We can now combine all these functions to successfully extract both predicates and entities from a question. We will use the model "..." (we can still decide on a different model) to recognize entities and proceed in the following way:
- Preprocess the question so that special characters that hold no important meaning like ! or : are removed
- Extract a list of dictionaries with all the entities from the question using NER
    - The dictionaries will look like: {'entity_group' : 'PER', 'word': Andrew Garfield'}
- Map the extracted entities to actual nodes in the graph via the editdistance function
    - If the distance from the entity in the question and the closest entity in the graph is > 5 then no entity is matched
    - If the distance from the entity in the question and the closest entity in the graph is < 5 but > 1 then we prompt the chatbot to ask the user to verify if they matched the right enitity
- Remove the entities from the question
- Pass the question without entities to the predicate_extraction function
- Add the extracted predicates to the list of dictionaries as {'entity_group' : 'predicate', 'word': 'screenwriter'}


Some notes on how to handle the 'Entity matching too distant' case.
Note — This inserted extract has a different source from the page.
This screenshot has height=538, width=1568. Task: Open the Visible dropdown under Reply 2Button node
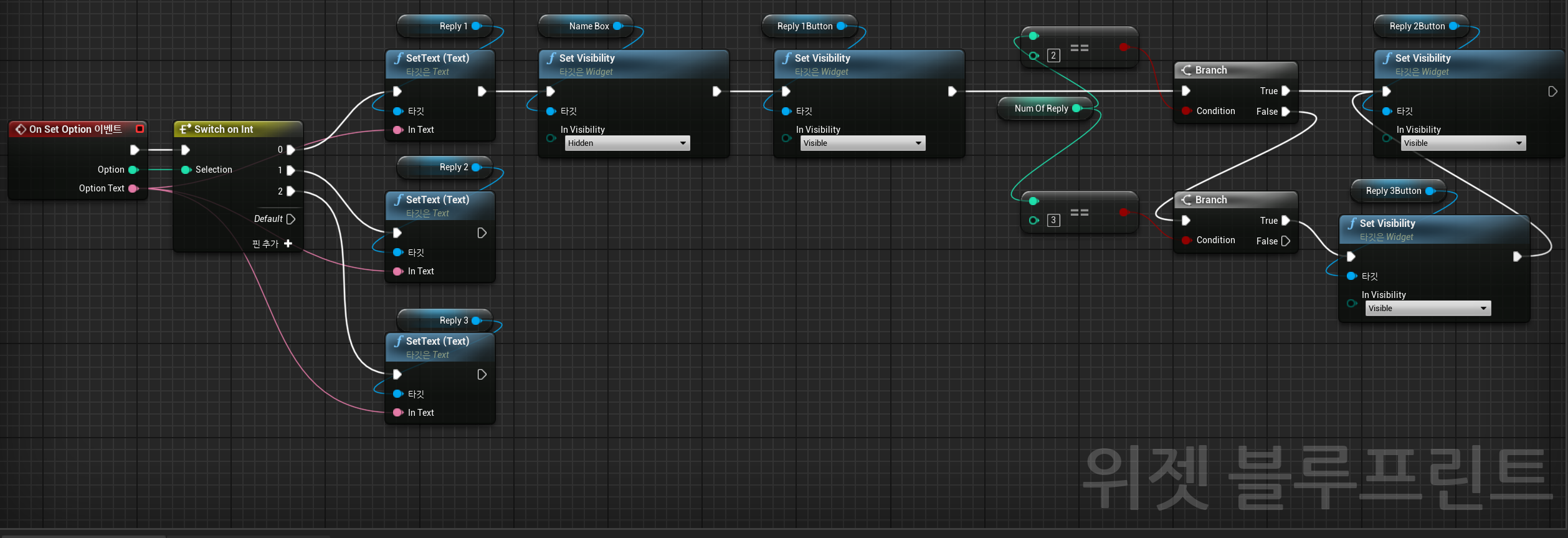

In the final notebook with the speakeasy infrastructure you should make a variable with the matched entities that were too distant. so that they are stored for generating the next message in case they answer 'yes' to the question 'did you mean -matched_entity-?'

In [None]:
from transformers import AutoTokenizer, AutoModelForTokenClassification
from transformers import pipeline
import re

tokenizer = AutoTokenizer.from_pretrained("Babelscape/wikineural-multilingual-ner")
model = AutoModelForTokenClassification.from_pretrained("Babelscape/wikineural-multilingual-ner")

ner_pipeline = pipeline("ner", model=model, tokenizer=tokenizer, grouped_entities=True)

In [125]:
import re

def preprocess_question_embeddings(question):
    # Remove symbols like :, !, -, etc., by replacing them with an empty string
    cleaned_question = re.sub(r'[:!\\-]', '', question)
    # Remove any extra spaces that might result from removing symbols
    cleaned_question = re.sub(r'\s+', ' ', cleaned_question).strip()
    return cleaned_question

# Define a function to extract entities and relation from a given question
def extract_entities_NER(question, predicate_dict=predicates, n=5, confidence=0.5, max_ngram_size=3):
    extracted_entities = []

    exit_status = ""
    question = preprocess_question_embeddings(question)
    print(f"Question after preprocessing: {question}\n")

    # Step 1: Use the NER pipeline to get entities in the question
    entities = ner_pipeline(question)

    recommendation_keywords = ["Recommend", "recommend", "Recommendation", "recommendation", "Suggest", "suggest", "Suggestion", "suggestion", "like"]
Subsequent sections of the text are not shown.